Chennai-based Theatre Director Prasanna Ramaswamy’s New Play, ‘this Is My Name’, Is An Adaptation Of Paul Zacharia’s Malayalam Novella ‘ithanente Peru’ That Interprets Nathuram Godse As A Character
In May 1949, the Punjab High Court, then in session at Shimla, was knee-deep in its most necessary, high-profile case. Nathuram Godse, who would quickly be sentenced to loss of life for assassinating Mahatma Gandhi, made his closing assertion, sparking debate.
To at the present time, many interpretations of this speech stay energetic. In 2003, it resulted in Paul Zacharia’s critically acclaimed Malayalam novella, Ithanente Peru, which examines Godse’s defence of the assassination.
Many years on, Chennai-based theatre director Prasanna Ramaswamy manifests a bodily kind to this literarary work via her play, This Is My Name, produced by Chennai Art Theatre, which is able to attain audiences in Chennai, this weekend.
The novella shines gentle on Godse desirous about his actions and defending himself, by drawing parallels from historical past and different fundamentalist actions. Zacharia recollects, “I have read a lot on Godse. His defence speech especially, shows him as a peculiar character. You cannot but be struck by his argument. I think that left a mark in my mind… I am not a Godse lover, but here’s a strange character in human history! So I thought I’ll try to interpret him in my own way.” Ithanenta Peru thus got here to fruition.
The highly effective writing is what lured Prasanna to the work, seven years in the past. Adapting this literary work into theatre was a problem in itself, and this interpretation was notably tough to drag via.
“In my previous work too, I have been speaking about perpetration, whether it be in the context of war, caste or any kind of oppression or marginalisation, by bringing out the poetry of the victims. But, since almost 17-18 years, I have been thinking about how I can put the perpetrator on stage. And to do that, this [the book] is fantastic work,” says Prasanna.

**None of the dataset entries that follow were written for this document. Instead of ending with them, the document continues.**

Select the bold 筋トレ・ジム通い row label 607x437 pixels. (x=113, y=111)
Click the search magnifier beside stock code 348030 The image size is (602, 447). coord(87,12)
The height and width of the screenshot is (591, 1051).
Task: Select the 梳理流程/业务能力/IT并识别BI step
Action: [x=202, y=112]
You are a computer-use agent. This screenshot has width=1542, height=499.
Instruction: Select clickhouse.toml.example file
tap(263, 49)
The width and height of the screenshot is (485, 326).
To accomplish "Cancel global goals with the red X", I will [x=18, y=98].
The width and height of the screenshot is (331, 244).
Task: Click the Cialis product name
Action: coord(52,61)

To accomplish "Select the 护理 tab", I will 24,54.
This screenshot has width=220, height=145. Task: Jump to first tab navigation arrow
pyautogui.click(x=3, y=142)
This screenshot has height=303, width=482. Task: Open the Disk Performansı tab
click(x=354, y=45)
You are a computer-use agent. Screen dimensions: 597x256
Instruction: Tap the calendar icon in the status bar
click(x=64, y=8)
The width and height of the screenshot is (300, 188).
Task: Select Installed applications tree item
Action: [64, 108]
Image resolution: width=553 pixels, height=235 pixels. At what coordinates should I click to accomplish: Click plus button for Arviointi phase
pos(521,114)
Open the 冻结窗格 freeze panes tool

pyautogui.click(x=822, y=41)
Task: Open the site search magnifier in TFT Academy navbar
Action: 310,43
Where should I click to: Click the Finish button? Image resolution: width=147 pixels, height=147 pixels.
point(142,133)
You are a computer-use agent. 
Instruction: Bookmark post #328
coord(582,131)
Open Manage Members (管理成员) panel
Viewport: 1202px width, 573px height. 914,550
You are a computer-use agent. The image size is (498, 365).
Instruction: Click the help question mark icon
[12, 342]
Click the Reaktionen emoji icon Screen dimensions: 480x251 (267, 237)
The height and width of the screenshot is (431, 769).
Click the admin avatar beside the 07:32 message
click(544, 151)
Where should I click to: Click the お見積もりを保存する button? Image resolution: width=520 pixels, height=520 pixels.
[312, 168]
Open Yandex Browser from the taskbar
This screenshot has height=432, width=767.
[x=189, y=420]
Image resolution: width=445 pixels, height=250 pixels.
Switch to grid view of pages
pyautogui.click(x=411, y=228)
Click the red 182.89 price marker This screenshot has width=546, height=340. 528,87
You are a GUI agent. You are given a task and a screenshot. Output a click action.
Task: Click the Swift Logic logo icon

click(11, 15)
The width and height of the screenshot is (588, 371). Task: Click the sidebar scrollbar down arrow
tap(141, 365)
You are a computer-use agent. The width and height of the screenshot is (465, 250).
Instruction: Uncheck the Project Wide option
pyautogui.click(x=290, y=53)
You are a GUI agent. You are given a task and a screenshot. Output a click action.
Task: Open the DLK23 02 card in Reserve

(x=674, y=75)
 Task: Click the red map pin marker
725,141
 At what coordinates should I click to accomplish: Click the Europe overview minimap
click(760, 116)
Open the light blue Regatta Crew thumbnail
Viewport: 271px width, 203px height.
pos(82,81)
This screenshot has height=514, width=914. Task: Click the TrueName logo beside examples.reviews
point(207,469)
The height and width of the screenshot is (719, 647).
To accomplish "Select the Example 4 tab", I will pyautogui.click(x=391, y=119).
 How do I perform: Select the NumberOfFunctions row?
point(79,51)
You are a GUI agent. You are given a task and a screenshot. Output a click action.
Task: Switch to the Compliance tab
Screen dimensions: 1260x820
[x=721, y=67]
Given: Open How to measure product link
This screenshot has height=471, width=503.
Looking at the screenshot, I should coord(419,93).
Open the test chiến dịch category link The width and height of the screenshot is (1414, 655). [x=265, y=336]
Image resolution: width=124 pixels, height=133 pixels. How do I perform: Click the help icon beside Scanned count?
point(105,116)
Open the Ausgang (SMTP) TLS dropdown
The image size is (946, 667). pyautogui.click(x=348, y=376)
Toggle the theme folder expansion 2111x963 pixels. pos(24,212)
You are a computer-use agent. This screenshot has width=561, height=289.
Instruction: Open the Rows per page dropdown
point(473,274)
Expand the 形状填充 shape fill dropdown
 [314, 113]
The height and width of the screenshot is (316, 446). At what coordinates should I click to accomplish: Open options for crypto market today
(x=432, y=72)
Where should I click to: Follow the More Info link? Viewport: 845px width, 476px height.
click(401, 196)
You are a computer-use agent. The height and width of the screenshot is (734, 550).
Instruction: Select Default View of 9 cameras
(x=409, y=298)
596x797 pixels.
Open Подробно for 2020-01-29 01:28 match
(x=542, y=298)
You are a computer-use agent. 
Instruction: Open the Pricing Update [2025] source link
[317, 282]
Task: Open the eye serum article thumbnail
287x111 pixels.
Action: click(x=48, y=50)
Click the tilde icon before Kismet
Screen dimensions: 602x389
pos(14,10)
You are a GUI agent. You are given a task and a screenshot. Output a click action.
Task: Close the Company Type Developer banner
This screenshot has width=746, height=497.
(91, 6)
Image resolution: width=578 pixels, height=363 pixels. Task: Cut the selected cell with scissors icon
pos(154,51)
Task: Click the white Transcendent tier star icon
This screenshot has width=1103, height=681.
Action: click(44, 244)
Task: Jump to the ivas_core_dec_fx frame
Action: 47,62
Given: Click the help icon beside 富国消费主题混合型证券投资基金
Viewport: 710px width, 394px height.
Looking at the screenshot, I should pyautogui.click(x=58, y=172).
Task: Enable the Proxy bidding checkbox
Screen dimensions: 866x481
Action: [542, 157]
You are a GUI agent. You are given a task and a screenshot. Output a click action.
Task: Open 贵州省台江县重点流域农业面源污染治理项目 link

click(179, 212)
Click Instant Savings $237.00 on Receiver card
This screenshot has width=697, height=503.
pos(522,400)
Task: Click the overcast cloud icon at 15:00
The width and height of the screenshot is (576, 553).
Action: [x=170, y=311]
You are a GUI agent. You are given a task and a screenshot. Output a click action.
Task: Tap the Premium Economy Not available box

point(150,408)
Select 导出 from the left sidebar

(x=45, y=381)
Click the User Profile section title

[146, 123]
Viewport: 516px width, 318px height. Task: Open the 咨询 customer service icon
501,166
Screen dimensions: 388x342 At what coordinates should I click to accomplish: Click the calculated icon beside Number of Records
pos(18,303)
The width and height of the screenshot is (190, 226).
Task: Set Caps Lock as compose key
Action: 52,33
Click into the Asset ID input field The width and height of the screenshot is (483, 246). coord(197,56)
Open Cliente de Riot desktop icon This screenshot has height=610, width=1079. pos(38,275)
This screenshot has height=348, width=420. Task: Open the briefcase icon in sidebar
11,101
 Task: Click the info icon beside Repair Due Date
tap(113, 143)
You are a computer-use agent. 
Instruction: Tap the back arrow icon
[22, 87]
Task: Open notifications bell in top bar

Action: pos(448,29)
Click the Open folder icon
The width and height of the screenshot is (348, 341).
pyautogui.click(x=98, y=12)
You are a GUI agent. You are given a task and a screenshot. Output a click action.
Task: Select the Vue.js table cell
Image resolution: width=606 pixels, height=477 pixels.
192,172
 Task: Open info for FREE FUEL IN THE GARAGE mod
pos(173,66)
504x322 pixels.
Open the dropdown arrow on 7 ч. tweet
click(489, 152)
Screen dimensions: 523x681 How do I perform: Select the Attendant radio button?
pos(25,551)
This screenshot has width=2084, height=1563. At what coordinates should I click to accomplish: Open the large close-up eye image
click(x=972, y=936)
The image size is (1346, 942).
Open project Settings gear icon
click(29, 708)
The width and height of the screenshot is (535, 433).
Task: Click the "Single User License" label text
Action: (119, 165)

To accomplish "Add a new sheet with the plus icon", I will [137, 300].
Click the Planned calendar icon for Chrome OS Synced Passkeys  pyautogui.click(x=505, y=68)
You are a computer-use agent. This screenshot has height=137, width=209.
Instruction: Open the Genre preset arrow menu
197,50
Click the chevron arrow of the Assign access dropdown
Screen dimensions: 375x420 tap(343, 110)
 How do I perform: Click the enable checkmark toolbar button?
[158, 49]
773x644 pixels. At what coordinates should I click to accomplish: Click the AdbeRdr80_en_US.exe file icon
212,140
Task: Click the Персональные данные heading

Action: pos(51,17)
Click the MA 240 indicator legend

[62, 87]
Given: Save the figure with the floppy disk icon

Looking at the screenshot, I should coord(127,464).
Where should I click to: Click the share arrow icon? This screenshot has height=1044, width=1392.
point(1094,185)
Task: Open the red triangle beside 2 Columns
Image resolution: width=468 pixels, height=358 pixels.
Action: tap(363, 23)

This Is My Name, although derived largely from Zacharia’s work, is an interaction of a number of narratives written by Prasanna. The director has woven two intertexts into the play, pitching one towards the opposite, about how any artwork kind irrespective of whether or not it’s half of a singular religion or not, has its personal cultural richness and identification.
“Can’t we stay with it or work with it, without being fundamentalist? This is a personal question that I wanted to explore,” says the director. The different query seems to be at how pliable artwork is. The first parallel narrative options Bharatanatyam artiste Anita Ratnam.
Set within the current, the scene depicts an interplay between Ratnam and a journalist who questions the contemporaneity of her work. “I am arguing that I won’t throw away the artform’s cultural richness just to prove a point. I can also make contemporary statements using past literature,” says Ratnam.
The scene resonates with Ratnam as an artiste, as a result of it’s an expertise that she isn’t alien to, as a dancer who always employs conventional motifs in her work.
A Physical Form
Like Prasanna’s different performs, This Is My Name, with a powerful forged of Nikhila Keshavan, Anita Ratnam, Sarvesh Sridhar, Nikhil Kedia, Dharma Raman and Darshan Ramkumar, too will depend on motion and music. Prasanna believes theatre mustn’t restrict itself to a spoken lingo. Visual artwork too performs a job on this manufacturing — artist Gurunathan Govindan has created three work which play a significant half in one of many sequences. Original music consists by Anandhkumar and executed by singers Saranya Krishnan and Subhashri Vidya, and percussionist Guru.
For Prasanna, Ratnam and most of the forged and crew, This Is My Name can also be their first outing on stage since March 2020.